▶ Goal of the exercise: Format the lines from the one containing "Open the dashcam" through the one containing "Action: pyautogui.click(x=20, y=81)", both included, as a Markdown table with the columns Row and Line, numbering each row and skipping blank lines.

▶ Records for processing:

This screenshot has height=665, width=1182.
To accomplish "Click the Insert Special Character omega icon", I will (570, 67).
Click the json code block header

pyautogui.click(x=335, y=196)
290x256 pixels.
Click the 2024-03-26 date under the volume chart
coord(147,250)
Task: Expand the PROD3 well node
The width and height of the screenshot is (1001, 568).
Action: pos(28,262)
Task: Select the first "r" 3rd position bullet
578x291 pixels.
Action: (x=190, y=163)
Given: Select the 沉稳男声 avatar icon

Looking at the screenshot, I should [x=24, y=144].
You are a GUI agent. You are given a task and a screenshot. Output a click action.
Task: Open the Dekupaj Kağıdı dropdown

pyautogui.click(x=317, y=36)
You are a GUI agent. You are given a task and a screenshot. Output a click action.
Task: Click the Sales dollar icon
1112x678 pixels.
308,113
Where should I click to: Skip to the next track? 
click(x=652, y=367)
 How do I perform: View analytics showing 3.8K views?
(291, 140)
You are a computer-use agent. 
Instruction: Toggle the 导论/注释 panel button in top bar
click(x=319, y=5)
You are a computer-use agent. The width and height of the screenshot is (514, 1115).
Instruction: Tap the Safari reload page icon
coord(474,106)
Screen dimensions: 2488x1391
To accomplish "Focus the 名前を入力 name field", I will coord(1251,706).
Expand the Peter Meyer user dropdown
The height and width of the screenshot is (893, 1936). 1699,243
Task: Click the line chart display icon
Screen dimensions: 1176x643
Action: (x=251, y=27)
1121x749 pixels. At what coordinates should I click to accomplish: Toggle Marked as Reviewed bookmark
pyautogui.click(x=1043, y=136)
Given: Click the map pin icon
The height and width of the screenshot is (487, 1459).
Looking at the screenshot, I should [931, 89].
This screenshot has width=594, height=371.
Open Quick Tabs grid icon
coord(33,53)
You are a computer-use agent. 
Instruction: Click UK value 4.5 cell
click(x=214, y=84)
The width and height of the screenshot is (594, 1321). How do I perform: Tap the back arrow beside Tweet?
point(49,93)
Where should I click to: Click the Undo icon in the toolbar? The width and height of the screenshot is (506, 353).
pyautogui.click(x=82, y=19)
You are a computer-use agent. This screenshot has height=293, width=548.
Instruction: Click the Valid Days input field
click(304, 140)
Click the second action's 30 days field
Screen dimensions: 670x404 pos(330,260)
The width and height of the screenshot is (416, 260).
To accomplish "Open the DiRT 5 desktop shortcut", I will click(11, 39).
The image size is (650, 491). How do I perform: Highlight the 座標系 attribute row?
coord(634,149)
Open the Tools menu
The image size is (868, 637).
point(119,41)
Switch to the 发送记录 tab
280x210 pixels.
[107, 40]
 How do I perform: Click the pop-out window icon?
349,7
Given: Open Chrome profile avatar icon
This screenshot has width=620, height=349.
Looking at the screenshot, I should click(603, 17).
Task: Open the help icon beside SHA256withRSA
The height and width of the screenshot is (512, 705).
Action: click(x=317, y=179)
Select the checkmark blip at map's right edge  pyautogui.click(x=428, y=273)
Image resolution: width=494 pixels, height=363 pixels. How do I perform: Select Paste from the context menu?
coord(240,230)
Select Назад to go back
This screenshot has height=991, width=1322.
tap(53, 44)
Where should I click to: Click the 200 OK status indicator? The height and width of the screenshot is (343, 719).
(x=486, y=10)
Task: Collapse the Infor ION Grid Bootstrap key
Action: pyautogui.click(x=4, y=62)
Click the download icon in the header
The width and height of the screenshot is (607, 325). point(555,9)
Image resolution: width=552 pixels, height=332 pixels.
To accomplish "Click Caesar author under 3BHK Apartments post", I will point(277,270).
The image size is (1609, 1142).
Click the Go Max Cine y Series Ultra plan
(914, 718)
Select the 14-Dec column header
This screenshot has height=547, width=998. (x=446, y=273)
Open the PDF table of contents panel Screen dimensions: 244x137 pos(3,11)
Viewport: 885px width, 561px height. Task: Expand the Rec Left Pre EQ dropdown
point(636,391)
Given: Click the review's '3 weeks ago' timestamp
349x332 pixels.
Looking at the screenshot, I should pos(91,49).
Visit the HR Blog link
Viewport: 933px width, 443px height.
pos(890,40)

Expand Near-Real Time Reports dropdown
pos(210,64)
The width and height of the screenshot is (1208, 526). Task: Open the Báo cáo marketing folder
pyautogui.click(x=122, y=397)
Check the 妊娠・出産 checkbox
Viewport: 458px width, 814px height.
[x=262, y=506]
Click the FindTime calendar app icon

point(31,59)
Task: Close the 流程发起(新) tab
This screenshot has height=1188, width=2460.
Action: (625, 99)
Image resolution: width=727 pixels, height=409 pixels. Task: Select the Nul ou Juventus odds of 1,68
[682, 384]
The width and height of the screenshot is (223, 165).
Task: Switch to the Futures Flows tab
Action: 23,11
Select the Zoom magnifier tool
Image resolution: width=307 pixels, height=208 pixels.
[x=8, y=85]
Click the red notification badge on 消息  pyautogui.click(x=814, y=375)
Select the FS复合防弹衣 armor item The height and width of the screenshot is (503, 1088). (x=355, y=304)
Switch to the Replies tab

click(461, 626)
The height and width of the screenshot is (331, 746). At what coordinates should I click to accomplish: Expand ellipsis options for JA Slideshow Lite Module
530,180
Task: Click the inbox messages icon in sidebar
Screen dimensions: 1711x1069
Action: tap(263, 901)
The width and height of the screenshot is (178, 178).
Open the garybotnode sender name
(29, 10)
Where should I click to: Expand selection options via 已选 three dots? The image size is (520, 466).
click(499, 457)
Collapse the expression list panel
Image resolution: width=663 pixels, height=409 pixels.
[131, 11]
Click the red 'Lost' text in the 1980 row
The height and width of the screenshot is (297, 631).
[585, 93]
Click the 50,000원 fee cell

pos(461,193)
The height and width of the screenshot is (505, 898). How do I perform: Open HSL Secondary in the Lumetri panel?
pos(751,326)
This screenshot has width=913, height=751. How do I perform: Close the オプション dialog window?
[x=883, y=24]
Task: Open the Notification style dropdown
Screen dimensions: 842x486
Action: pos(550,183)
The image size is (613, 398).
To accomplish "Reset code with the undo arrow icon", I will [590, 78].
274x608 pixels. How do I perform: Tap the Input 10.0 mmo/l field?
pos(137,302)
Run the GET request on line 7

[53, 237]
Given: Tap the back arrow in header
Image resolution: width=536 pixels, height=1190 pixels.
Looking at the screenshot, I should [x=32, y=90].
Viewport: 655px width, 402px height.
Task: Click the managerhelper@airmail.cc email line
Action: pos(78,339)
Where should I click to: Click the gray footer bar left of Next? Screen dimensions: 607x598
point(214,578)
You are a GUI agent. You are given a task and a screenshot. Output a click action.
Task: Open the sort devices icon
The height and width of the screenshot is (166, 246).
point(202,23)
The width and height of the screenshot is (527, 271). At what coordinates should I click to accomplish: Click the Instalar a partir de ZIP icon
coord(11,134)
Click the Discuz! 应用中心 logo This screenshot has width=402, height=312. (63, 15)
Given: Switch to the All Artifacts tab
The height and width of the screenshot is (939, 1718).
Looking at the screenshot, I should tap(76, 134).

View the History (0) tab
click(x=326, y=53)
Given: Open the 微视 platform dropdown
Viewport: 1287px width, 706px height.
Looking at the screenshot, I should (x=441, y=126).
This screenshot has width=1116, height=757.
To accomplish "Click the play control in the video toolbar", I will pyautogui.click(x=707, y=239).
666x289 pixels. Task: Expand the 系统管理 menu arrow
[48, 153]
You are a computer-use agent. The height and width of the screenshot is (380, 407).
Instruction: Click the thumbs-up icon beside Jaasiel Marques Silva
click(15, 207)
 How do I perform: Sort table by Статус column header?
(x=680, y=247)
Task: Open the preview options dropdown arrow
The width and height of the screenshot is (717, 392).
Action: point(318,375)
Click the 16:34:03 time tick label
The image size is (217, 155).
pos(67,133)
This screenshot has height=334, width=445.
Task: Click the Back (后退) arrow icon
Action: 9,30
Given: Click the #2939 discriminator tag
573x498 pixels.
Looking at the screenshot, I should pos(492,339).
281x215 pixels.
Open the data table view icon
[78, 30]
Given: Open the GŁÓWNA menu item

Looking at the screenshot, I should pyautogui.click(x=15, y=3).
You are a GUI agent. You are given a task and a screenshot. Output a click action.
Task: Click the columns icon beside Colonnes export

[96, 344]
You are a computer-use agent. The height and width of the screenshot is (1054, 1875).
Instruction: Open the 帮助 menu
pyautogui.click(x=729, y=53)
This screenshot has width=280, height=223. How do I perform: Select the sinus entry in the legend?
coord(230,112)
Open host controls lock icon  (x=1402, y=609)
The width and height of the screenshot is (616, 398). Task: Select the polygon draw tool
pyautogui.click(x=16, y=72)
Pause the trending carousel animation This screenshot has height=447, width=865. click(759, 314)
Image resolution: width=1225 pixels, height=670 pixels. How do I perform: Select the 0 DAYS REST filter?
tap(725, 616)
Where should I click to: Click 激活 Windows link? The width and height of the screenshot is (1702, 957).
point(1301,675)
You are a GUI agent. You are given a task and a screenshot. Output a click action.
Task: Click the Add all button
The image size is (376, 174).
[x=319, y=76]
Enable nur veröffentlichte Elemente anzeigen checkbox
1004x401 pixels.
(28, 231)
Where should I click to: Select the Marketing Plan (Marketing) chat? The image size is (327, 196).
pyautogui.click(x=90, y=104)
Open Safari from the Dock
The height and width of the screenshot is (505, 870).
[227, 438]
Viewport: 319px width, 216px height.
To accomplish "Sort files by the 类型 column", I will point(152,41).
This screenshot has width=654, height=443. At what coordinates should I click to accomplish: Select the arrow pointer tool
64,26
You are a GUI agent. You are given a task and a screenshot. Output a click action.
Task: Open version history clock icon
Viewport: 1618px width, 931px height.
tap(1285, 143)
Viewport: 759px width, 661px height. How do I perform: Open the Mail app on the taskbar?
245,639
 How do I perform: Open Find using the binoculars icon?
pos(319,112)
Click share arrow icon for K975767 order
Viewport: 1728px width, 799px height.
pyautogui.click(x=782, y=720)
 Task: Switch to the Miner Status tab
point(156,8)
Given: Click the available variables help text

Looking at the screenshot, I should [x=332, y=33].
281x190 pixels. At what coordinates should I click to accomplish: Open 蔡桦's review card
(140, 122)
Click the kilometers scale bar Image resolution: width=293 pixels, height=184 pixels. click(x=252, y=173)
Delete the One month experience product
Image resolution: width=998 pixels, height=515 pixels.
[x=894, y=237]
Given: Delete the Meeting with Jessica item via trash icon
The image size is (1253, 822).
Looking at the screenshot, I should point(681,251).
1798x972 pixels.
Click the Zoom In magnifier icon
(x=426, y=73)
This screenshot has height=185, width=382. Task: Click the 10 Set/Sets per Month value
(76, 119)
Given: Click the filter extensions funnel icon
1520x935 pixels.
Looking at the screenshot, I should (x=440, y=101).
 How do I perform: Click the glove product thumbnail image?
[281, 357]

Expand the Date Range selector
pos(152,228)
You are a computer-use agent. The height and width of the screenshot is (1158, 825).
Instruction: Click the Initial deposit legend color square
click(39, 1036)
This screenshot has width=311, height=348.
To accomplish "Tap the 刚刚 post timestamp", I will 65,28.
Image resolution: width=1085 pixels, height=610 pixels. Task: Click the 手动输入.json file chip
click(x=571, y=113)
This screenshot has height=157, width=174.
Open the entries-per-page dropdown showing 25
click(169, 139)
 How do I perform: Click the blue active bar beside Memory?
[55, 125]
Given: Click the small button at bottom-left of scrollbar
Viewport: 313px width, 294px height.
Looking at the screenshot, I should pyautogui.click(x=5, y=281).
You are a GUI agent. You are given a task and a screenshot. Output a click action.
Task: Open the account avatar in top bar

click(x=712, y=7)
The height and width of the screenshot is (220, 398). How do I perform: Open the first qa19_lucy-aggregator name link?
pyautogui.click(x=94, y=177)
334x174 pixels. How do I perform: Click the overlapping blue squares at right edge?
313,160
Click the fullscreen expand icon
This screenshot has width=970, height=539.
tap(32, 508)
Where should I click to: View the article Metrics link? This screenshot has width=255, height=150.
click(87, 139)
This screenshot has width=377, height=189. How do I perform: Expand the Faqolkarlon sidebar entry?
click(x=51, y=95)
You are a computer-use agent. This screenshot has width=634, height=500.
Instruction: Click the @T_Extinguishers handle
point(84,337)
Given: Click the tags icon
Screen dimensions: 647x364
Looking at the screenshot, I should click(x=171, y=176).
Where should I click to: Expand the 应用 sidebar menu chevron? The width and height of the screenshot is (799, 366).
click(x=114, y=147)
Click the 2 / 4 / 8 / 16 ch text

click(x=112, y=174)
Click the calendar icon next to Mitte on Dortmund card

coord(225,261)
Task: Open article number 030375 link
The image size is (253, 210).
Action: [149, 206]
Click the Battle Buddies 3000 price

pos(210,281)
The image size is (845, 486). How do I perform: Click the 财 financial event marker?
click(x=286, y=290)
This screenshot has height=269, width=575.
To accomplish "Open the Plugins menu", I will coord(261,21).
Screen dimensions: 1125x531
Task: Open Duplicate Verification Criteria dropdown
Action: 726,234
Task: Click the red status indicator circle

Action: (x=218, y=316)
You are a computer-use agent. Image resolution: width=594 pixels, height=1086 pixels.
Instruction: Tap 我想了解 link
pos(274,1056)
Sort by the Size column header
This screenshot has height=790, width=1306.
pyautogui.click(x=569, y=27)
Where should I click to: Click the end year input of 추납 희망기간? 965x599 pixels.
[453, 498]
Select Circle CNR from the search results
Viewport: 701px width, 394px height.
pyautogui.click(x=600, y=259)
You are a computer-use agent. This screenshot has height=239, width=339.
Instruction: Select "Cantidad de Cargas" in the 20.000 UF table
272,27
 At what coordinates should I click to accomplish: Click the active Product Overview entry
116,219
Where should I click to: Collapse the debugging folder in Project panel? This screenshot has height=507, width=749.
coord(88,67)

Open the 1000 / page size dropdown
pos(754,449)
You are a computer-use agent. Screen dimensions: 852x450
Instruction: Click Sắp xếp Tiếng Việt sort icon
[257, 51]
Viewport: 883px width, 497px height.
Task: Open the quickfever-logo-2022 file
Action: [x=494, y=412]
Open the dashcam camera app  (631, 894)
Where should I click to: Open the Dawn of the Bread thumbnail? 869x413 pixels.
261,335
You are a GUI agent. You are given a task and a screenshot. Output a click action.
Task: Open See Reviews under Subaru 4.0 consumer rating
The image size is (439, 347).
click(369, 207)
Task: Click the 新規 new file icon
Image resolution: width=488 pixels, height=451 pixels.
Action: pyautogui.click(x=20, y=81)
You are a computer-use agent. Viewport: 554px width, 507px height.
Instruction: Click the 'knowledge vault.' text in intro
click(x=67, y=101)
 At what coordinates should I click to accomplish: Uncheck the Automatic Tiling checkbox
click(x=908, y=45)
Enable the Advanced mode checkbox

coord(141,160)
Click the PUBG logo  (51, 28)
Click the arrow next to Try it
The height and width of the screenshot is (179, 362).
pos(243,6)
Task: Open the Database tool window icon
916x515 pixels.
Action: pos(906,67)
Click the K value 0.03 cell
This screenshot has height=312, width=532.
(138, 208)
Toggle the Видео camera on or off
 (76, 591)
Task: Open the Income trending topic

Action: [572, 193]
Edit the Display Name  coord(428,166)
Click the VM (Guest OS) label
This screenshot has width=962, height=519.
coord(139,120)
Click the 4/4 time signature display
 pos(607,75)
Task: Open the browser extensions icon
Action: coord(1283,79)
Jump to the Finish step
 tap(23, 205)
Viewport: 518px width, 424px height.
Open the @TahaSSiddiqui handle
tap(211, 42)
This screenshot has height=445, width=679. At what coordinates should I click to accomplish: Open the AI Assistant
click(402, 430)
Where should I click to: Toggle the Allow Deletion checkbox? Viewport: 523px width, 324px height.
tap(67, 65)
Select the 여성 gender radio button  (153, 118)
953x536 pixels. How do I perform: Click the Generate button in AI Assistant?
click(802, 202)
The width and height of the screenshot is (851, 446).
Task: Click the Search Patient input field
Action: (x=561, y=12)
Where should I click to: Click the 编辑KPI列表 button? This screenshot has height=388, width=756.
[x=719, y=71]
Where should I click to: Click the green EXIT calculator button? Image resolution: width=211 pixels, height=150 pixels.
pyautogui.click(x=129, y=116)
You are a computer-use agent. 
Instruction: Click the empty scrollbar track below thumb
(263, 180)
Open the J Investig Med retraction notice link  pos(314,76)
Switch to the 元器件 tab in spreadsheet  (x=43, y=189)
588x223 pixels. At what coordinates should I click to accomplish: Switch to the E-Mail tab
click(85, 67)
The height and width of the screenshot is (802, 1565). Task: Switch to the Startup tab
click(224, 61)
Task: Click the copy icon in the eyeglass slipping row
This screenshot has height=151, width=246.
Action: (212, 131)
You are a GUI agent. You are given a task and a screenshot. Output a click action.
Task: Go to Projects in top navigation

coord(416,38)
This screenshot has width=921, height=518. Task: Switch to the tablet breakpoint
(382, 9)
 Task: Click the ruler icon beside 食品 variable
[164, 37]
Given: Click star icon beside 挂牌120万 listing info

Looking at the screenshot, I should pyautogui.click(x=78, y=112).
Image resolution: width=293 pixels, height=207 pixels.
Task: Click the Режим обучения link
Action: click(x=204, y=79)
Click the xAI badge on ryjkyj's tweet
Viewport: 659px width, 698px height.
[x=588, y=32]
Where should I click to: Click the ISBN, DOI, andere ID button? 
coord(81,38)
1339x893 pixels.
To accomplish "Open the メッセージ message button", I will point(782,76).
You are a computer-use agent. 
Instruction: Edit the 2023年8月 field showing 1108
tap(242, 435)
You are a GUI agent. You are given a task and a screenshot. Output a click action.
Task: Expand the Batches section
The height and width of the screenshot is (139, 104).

▶ Answer to the problem:
| Row | Line |
|---|---|
| 1 | Open the dashcam camera app  (631, 894) |
| 2 | Where should I click to: Open the Dawn of the Bread thumbnail? 869x413 pixels. |
| 3 | 261,335 |
| 4 | You are a GUI agent. You are given a task and a screenshot. Output a click action. |
| 5 | Task: Open See Reviews under Subaru 4.0 consumer rating |
| 6 | The image size is (439, 347). |
| 7 | click(369, 207) |
| 8 | Task: Click the 新規 new file icon |
| 9 | Image resolution: width=488 pixels, height=451 pixels. |
| 10 | Action: pyautogui.click(x=20, y=81) |